Cardiac rehabilitation (CR) is essential for secondary prevention, yet only 10%-30% of eligible patients attend as geographical proximity is a major barrier. We evaluated a 'virtual' CR program (vCRP) delivered by the Internet to patients in small urban and rural areas. In our study, in-patients (n=78) with acute coronary syndrome or post-revascularization were randomized to usual care (UC) or vCRP. The vCRP was a four-month program that included heart rate monitoring; physiologic data capture; education sessions; ask-an-expert sessions; and chat sessions with a nurse, exercise specialist and dietitian. Participants were assessed at baseline and four months, and followed for another 12 months. The primary outcome was change in maximal time on the treadmill stress test (MTT) between groups adjusted for age, sex, diabetes status and Internet use for health information. The vCRP resulted in a greater increase in MTT by 45.7 seconds (95% CI: 1.0, 90.5) compared to usual care (p=0.045). Cholesterol levels and dietary quality improved in the vCRP compared to the UC group. Participants perceived the vCRP to be an accessible, convenient and effective way to received healthcare. Eleven (30%) and 6 (18%) participants in the UC and vCRP groups, respectively, had cardiovascular-related events (p=0.275). In conclusion, the vCRP was safe and effective and resulted in sustainable risk reduction without the requirement of face-to-face visits and directly monitored exercise.

Prevalence and characteristics of home Internet access in patients with cardiovascular disease from diverse geographical locations.

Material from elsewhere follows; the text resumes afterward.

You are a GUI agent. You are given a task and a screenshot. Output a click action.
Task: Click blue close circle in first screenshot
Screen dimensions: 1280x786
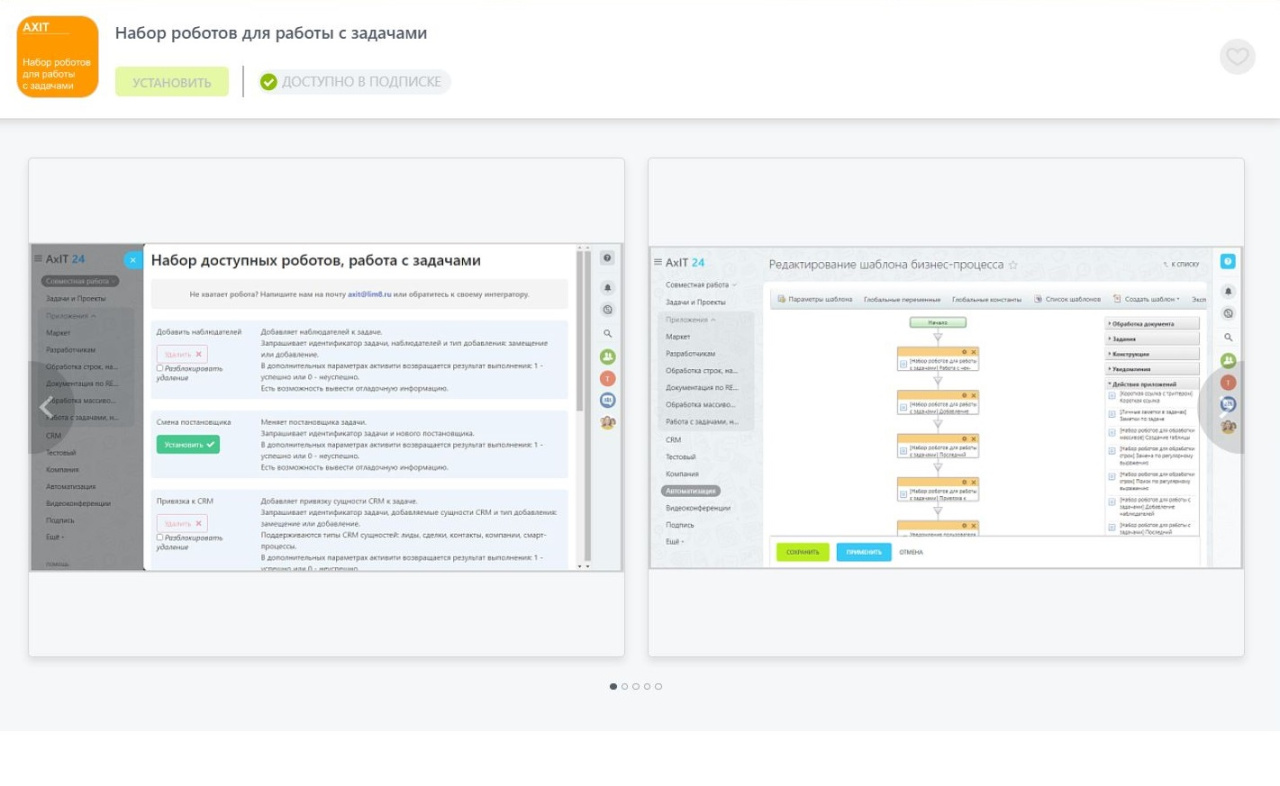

BACKGROUND: Patients living outside of urban centres do not have access to the same level of care as patients in cities. The use of the Internet has been suggested as a possible resolution to this geographic inequity. OBJECTIVE: To identify the determinants of Internet use in patients with cardiovascular disease and the patterns of use. METHODS: Cardiac inpatients of an urban tertiary and a northern regional hospital in British Columbia were invited to participate. Patients who could not speak English or who had mental impairment were excluded. Consenting patients were interviewed regarding demographics and home Internet use. RESULTS: A total of 294 patients participated. The mean (+/- SD) age was 64.0+/-12.7 years. Most participants were men (68%) of European ancestry (77%) with some postsecondary education (57%). All geographical regions of British Columbia were represented. A total of 66% of patients had home Internet access. In rural areas, 47% of patients had access to the Internet (P=0.020 compared with nonrural areas). Eighty-four per cent of patients with Internet access had a high-speed connection, 55% reported using the Internet daily and 23% used it more than once per week. Accessing health information from the Internet was reported by 70% of patients. CONCLUSION: These data indicate a high prevalence of Internet use among English-speaking cardiac patients and a strong desire to obtain health information using the Internet. Health care organizations can take advantage of the Internet to develop and evaluate the delivery of cardiac services to patients in their homes, particularly to patients in rural and remote communities.